____ Text for analysis

As expected, the results from enrichment of the complete gene list indicated that forskolin had overtaken the cAMP pathway from the G-protein receptor controlled pathways at the 4 h check point as there were a large number of genes induced by cAMP related GO terms. However, the TAFFEL clustering was able to detect a more complex network of interactions between the MAPK and AhR pathways. The gene clusters in dAIC selected level from the TF tree was enriched with certain expected TFs, such as ATF and CREB, AhR and HIF, variable E2 family and Rb complexes and EF dimers, and EGR-1. In turn, the clusters from the GO tree were enriched with lipid metabolism, cell adhesion, macromolecule localization, DNA metabolism and apoptosis related terms. Most of these clusters were also conserved at several tree levels, suggesting their coherency.
Two clusters in the GO tree included significantly enriched TFs when using IEA (see Table 1) one of them having two significantly enriched TFs. This cluster included 26 genes associated to transcription related themes and macromolecule biosynthetic process and related GO terms with HES-1 (FDR corrected p = 0.02) in 8 genes, and AhR (FDR corrected p = 0.029) in 15 genes enriched independently. This independent enrichment suggests looking further at the genes in this cluster. These were shown to include important regulators for proliferation. Another cluster found in IEA included 50 genes, and it was related to macromolecule localization and independently enriched the FOXO1 TF (see Table 1). There are several GTPase genes, with transport related functions, in this cluster many of which are reported to have binding site for FOXO1.
The gene clusters were compared between GO and TF trees using inter-correlation method (data not shown). This analysis brought up again the GO cluster with positive regulation of macromolecule biosynthetic process as the highest correlating pair in the TF-tree being HIF-1A related gene cluster. As the HIF1A, one of the few hypoxia inducible factors, is the closest paralog to AhR in human, and both factors require ARNT or ARNT2 as dimerization partner, this even further suggests that the basic-helix-loop-helix transcription factors such as AhR have a role in cAMP signalling activated transcription.
Analysis of activated and deactivated genes in ruptured intracranial aneurysm wall
We also applied TAFFEL to the analysis of differentially expressed genes in ruptured human sIA walls as compared to unruptured sIA walls. The overexpressed (marked with sIA↑) and the under expressed genes were clustered separately by using TF annotations and GO terms up to 20 clusters as this seemed to far exceed the best scoring cluster number according to dAIC measure. As this data set was already analyzed using standard enrichment method , we focused only on the IEA and inter-correlation methods in the best scoring clustering levels: level 8 for the GO tree and level 11 for the TF tree.
A few of these clusters obtained significant independent enrichment in IEA after correction for multiple testing (table 1). One was the protein phosphorylation (MAP kinases) and cation transport-related cluster among the over expressed genes. MAPK-signalling (MAPKS) in the sIA wall has previously been shown to be associated with rupture . In IEA, MTF-1 (metal responsive transcription factor 1) was significantly independently enriched (FDR corrected p = 0.048). MTF-1 is stress and metal-activated (especially zinc) TF and drives the expression of antioxidant and anti-inflammatory genes, e.g., in atherosclerosis . It controls, for example, metallothioneins (MT), zinc-transferring proteins. The cluster is enriched in ion-transferring proteins and contains MT2A, a primary target of MTF-1.

________
____ Record set

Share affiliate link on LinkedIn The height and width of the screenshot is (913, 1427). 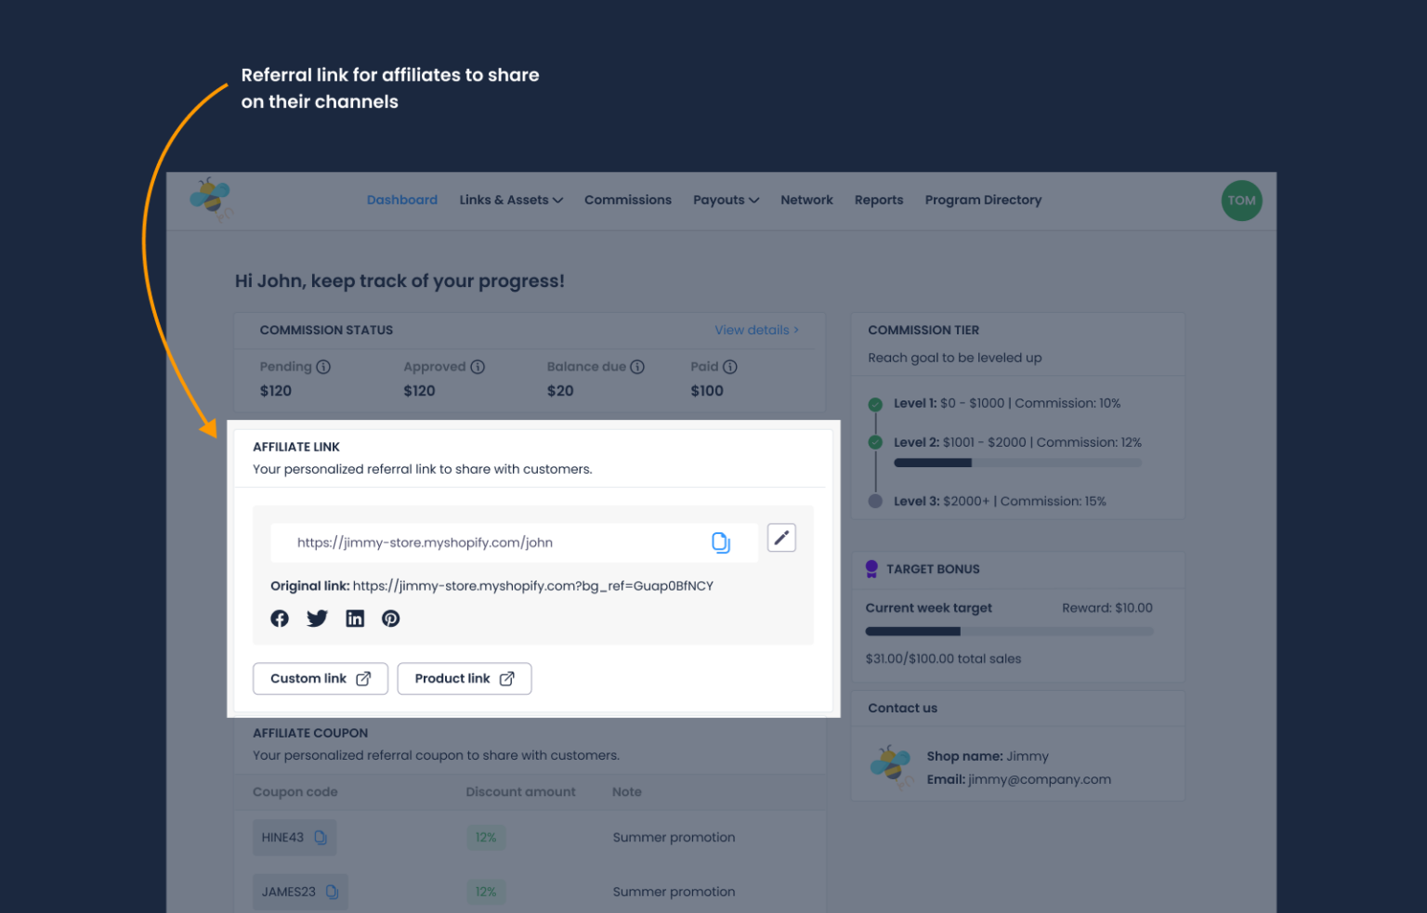[355, 618]
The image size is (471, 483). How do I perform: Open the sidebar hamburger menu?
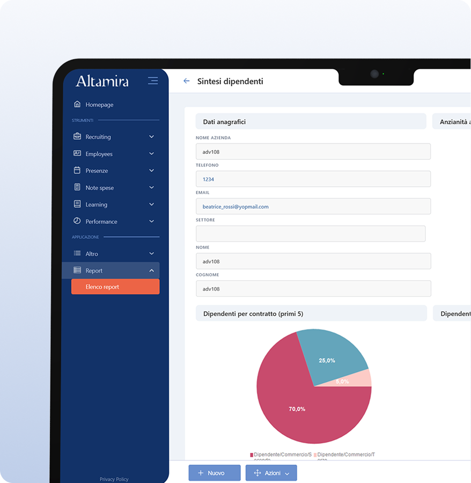pos(153,80)
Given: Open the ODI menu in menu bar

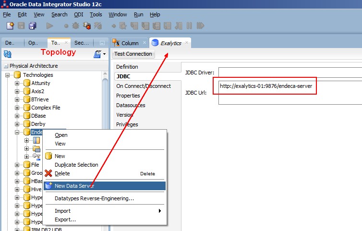Looking at the screenshot, I should point(78,14).
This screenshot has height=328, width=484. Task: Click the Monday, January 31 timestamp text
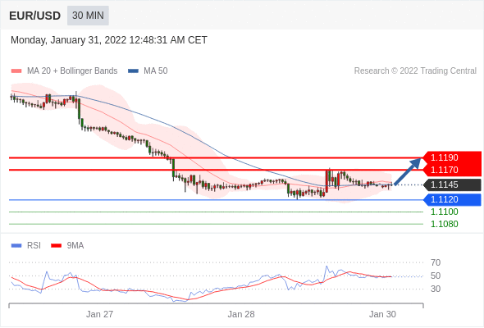tap(108, 40)
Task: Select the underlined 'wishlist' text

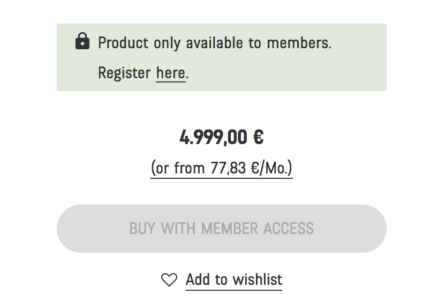Action: click(x=258, y=280)

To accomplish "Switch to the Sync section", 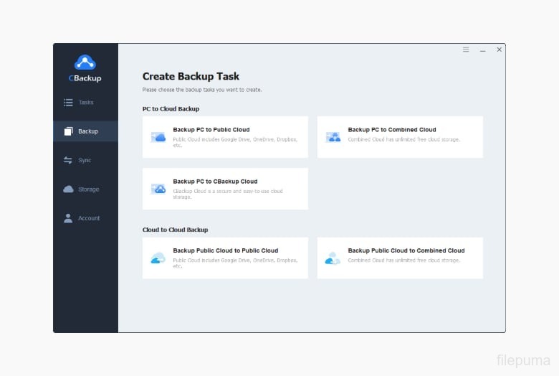I will 85,160.
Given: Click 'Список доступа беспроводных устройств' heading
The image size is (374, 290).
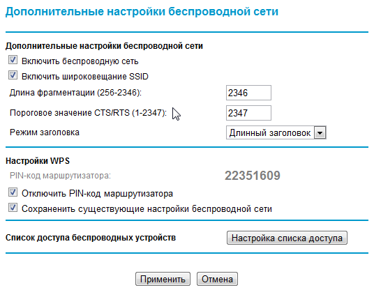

________

Activity:
Please carry on the passage about TAFFEL gene clustering, starting right after its last sentence. You won't need the items for this.

Response box:
Another cluster found in IEA from the analysis of under expressed genes was related to oxidation-reduction and independently enriched the NF-1 (nuclear factor 1 C, NF1C) transcription factor (FDR corrected p = 0.037). NF1C activation capability is repressed by oxidative stress and NFIC knockout decreases the activity of Cytochrome p450 family gene CYP1A1 . The cluster contains 2 CYP-family genes, and many other lipid and amino acid metabolizing genes as well as genes protecting against or controlling oxidative stress (NXN, OXR1).
The third cluster found in IEA was identified among the down-regulated genes. The cluster was enriched with neuron development related GO terms, cell development, cell motion (not visible among top three), cell projection and organization (not visible among top three) and independently enriched Tal-1 transcription factor (FDR corrected p = 0.031). Tal-1 protein is known to drive endothelial cell migration and morphogenesis in angiogenesis [24, 25]. Tal-1 regulates VE-cadherin expression in endothelial cells. VE-cadherin concentrates on cell-to-cell adherens junctions and maintains cell adhesion, controls vascular permeability and relays signals necessary for vascular stabilization. VE-cadherin is a positive controller of TGF-β signalling and deletion of various components of this signalling pathway leads to several vascular manifestations, often including hemorrhages .
In order to find out whether the clustering by GO terms and TF annotations would yield any clusters with common genes, TAFFEL inter-correlation method was applied. The link between apoptosis and TFs MEF2A and Lhx3a was strongly observed (FDR corrected p = 7.5E-6). MEF2A is a myocyte enhancer factor, which controls many muscle-specific genes. Low number of smooth muscle cells with disorganized architecture has been associated with aneurysm rupture . MEF2A has also been implicated as a candidate gene for coronary artery disease, and our results suggest that MEF2A dysregulation might be involved in smooth muscle cell apoptosis in the ruptured sIA walls.
Comparison of TAFFEL to other methods
Several different approaches for analyzing differentially expressed gene sets exists, such as GENERATOR , DAVID , FatiGO , GOToolBox , GenMAPP , GoMiner , OntoTools , and GSEA , which can report the enriched terms e.g. the functional annotations, or TF information but no relation between these concepts. The main advancement of TAFFEL is that the developed IEA method, which allows statistically interpretable evaluations for the found clusters, helps to pay attention to the most interesting gene clusters among many, and provides information about the control of regulator proteins in functionally homogeneous gene subgroups.
We performed extensive comparison of TAFFEL to four other popular methods DAVID, GeneCodis, GSEA and FatiGO+, which are targeted to address similar challenges as TAFFEL. For full explanation of comparison results from forskolin dataset and methodology see Additional file 1 and for result tables from sIA dataset see Additional file 2.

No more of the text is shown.